Develop Machine Learning and Deep Learning Models with Python

Listen — short summary

0:00 / 3:07

If you want to understand machine learning rather than just use it, this book is the most complete single-volume answer currently available in Python. The argument Raschka and co-authors make — implicitly but consistently — is that the foundations matter: you cannot troubleshoot a failing neural network if you never built one from gradients up.

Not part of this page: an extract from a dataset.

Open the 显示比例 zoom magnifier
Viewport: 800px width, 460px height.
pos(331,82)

The first half earns its keep by refusing to be a scikit-learn tutorial. Yes, it covers logistic regression, SVMs, decision trees, and ensemble methods through the library's API — but only after showing you the math that makes them work. Chapter 2 implements the perceptron from scratch. Chapter 11 builds a multilayer network in pure NumPy before a single `torch.nn` module appears. This pedagogical insistence on understanding before abstracting is where the book separates itself from the average Kaggle cookbook. The data preprocessing chapter is particularly good — it doesn't assume you've already cleaned your data into submission, and it explains why certain transformations matter rather than just showing the function calls.

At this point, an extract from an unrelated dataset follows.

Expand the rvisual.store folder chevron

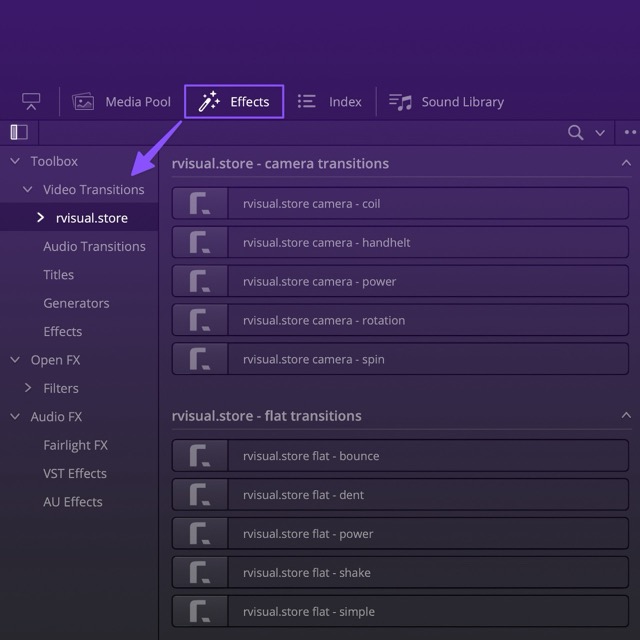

The second half moves into PyTorch, and here the book shows both its ambition and its limits. The PyTorch chapters are genuinely excellent: dynamic computation graphs, autograd mechanics, the `torch.nn` module hierarchy — explained clearly, with working examples. The chapter on transformers does a credible job building from attention mechanisms up through BERT fine-tuning, which is harder to do well than most books attempt. The GAN chapter is thorough enough to be useful rather than gestural. Where the book struggles is in the final chapters on graph neural networks and reinforcement learning, which feel rushed compared to the earlier material. You get enough to understand what these areas are and how they connect to the rest, but not enough to do serious work in either domain. That's a reasonable tradeoff for a survey at this depth — just know going in that you'll need dedicated resources if GNNs or RL are your destination.

One honest observation: published in early 2022, the book predates the large language model explosion. The transformer chapter covers BERT and GPT-2 fine-tuning, which is solid ground, but readers coming to this book today will notice the gap between what's covered and where the field has moved. That's not a criticism of the authors — the fundamentals they teach are exactly what you need to understand the current landscape — but it means the book functions best as a foundation rather than a guide to the frontier.

For a Python developer who wants genuine ML comprehension rather than recipe lookup, this is the book to read. It's long, it requires real math engagement, and it doesn't reward skimming — but those are features, not bugs.

Key takeaways

PyTorch's dynamic computation graph lets you debug neural networks with print statements and a Python debugger, which is why researchers chose it over static-graph frameworks.
Data preprocessing — handling missing values, scaling features, encoding categoricals — contributes more to real-world model performance than algorithm selection does.
Gradient boosting (and XGBoost specifically) outperforms deep learning on tabular datasets; the tradeoff only shifts when your data is images, text, or graphs.
Scikit-learn's unified fit/transform/predict API is the right abstraction: it forces a clean separation between data-dependent preprocessing and stateless transformation.
Transformers replaced RNNs not because attention is inherently better at modeling sequences, but because self-attention is parallelizable, which enabled training on orders-of-magnitude more data.
Building a multilayer neural network from scratch before touching PyTorch is the only reliable way to understand what backpropagation actually computes — the framework hides the math until you've done it by hand.
GANs work because generator and discriminator improve only in response to each other; mode collapse happens when the generator finds a local equilibrium the discriminator can't escape.